As you can see, it repeats with period $4$. The units digit of $2^k$ thus depends on $k \pmod 4$. Can you find $102 \pmod 4$?

Answer 2

$2^{102}\pmod {10}\equiv 2^{2+10\times 10}\equiv 4\times (2^{10})^{10}\equiv 4\times (1024)^{10}\equiv 4\times 4^{10}\equiv 4\times (2^{10})^2\equiv 4\times (1024)^2\equiv 4\times 4^2\equiv 64\equiv 4$

Answer 3

Because the period of the pattern is $4$, the units digit of $2^{102}$ is the same as that of $2^{102-4}=2^{98}$. Which is the same as that of $2^{98-4}=2^{102-2(4)}$. Use this idea and you shall see why we can say that because the remainder of 102 divided by 4 is 2, the answer is the same as the answer to the units digit of $2^2$.

Answer 4

You've made a good start; I'm sure you've noticed that the pattern $2,4,8,6,2,\ldots$ repeats every $4$ numbers. So then $2^5$ gives you the same answer as $2^1$ and $2^{5+4}$ or $2^{5+4+4}$. This must mean $2^{102}$ would give the same final digit as $2^{4+4+\ldots+4+?}$. So how many $4$'s can we fit into $102$? In other words, when does the sequence $4,8,12,16,\ldots$ surpass $102$? As Ross Millikan points out, this is the same as finding the remainder of $\frac{102}{4}$.

Answer 5

If you want a general way of solving this problem you should look into Fermat's Little Theorem which states:

For a given integer $a$, $a^p \equiv a$ (mod $p$) for a prime number $p$. Or equivalently $a^{p-1} \equiv 1$ (mod $p$).
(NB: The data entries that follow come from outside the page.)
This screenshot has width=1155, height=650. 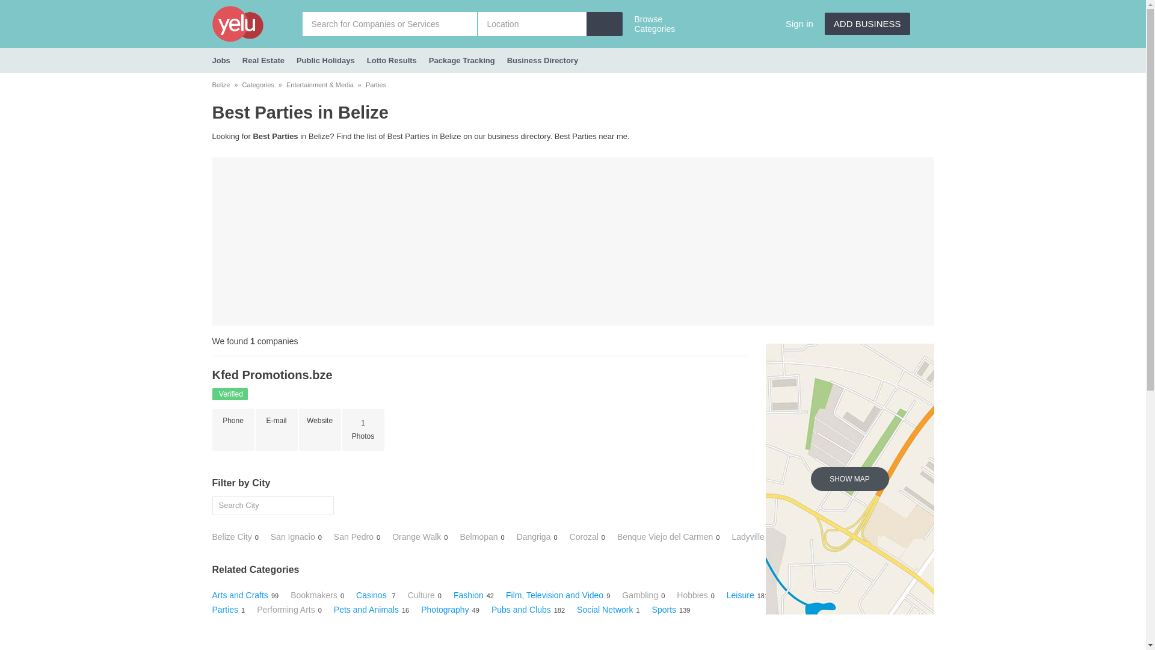 I want to click on 'Search', so click(x=14, y=5).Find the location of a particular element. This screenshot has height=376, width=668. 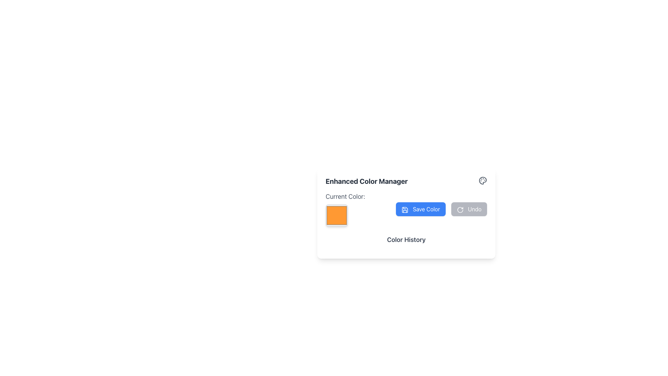

the 'Save Color' button that features a save symbol icon with a blue background and rounded corners is located at coordinates (405, 209).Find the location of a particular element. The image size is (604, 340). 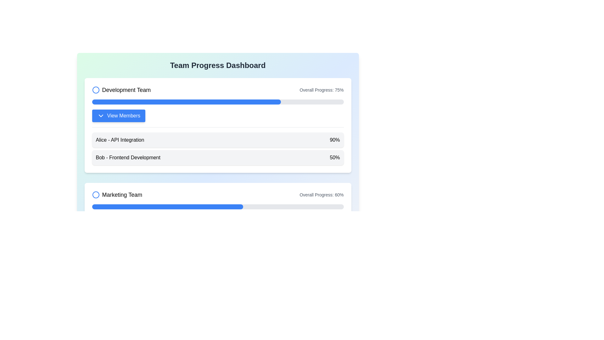

the blue 'View Members' button located under the 'Development Team' title and above the list items 'Alice - API Integration' and 'Bob - Frontend Development' is located at coordinates (119, 115).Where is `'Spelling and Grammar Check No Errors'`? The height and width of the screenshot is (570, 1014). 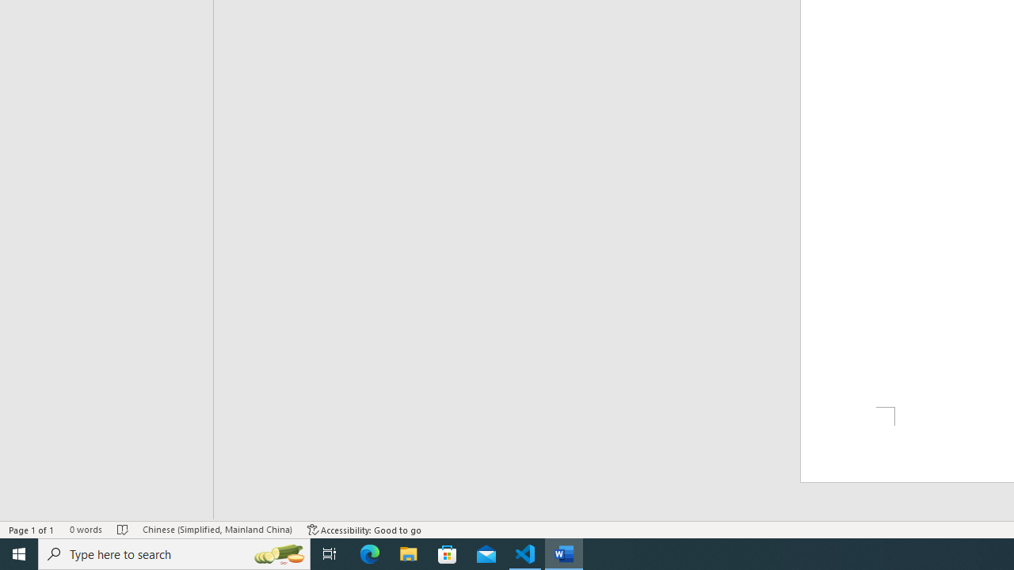 'Spelling and Grammar Check No Errors' is located at coordinates (122, 530).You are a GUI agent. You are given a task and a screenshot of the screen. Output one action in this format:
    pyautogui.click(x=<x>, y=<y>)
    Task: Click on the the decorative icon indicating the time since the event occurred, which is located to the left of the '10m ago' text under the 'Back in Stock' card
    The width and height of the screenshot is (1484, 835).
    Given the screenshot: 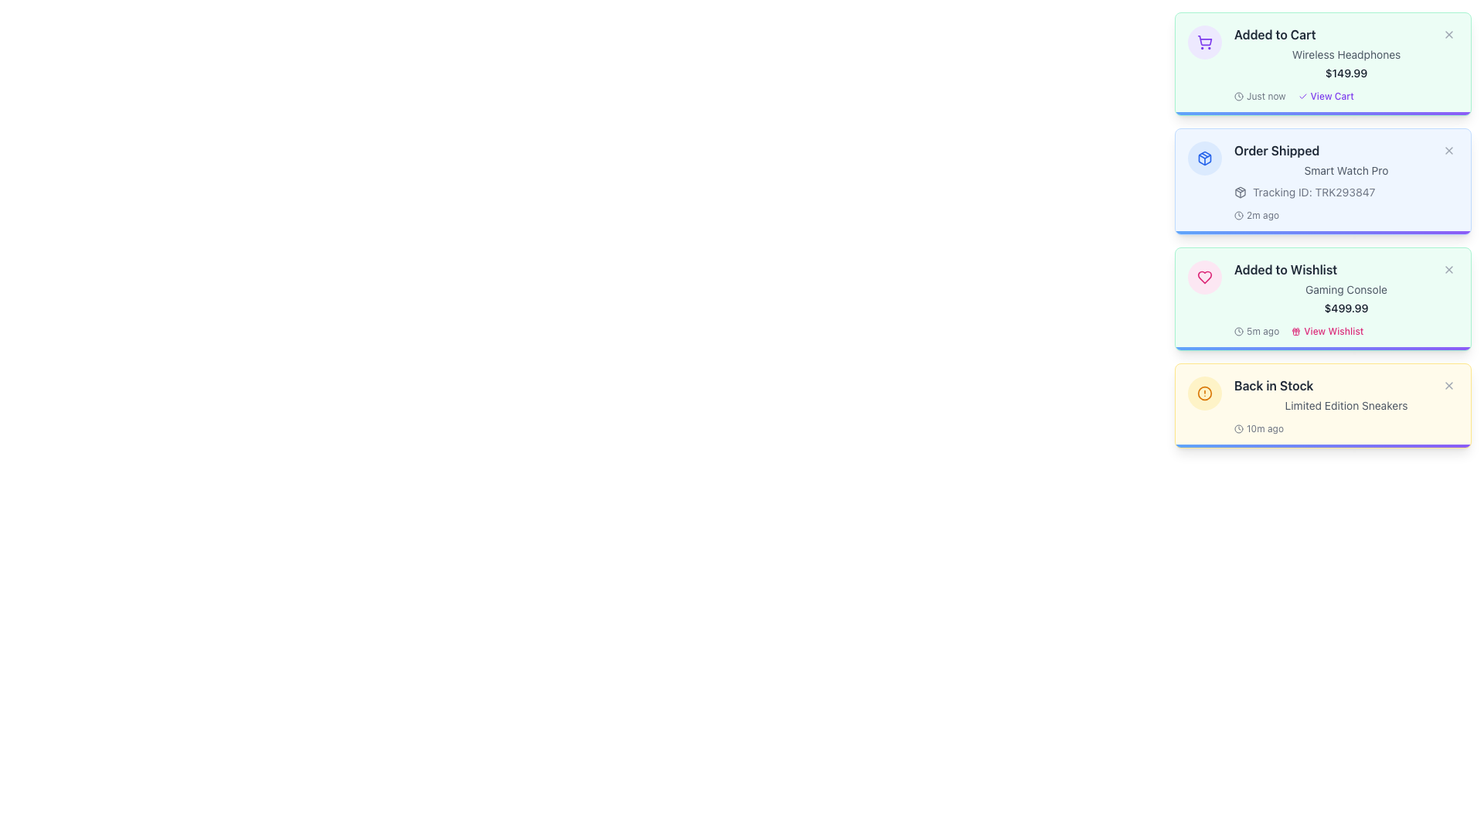 What is the action you would take?
    pyautogui.click(x=1239, y=429)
For your specific problem you could let $a=2$ and $p = 5$. Although you would ideally want to get equivalence modulo 10, in this case, you will be fine since $2^n$ is even for $n > 0$. Then you see that $2^4 \equiv 1$ (mod 5), so $2^{100} = {(2^4)}^{25} \equiv 1$ (mod 5). Therefore, $2^{102} = (2^{100})(2^2) \equiv 2^2 \equiv 4$ (mod 5). We now see that the units digits is $2^2 = 4$.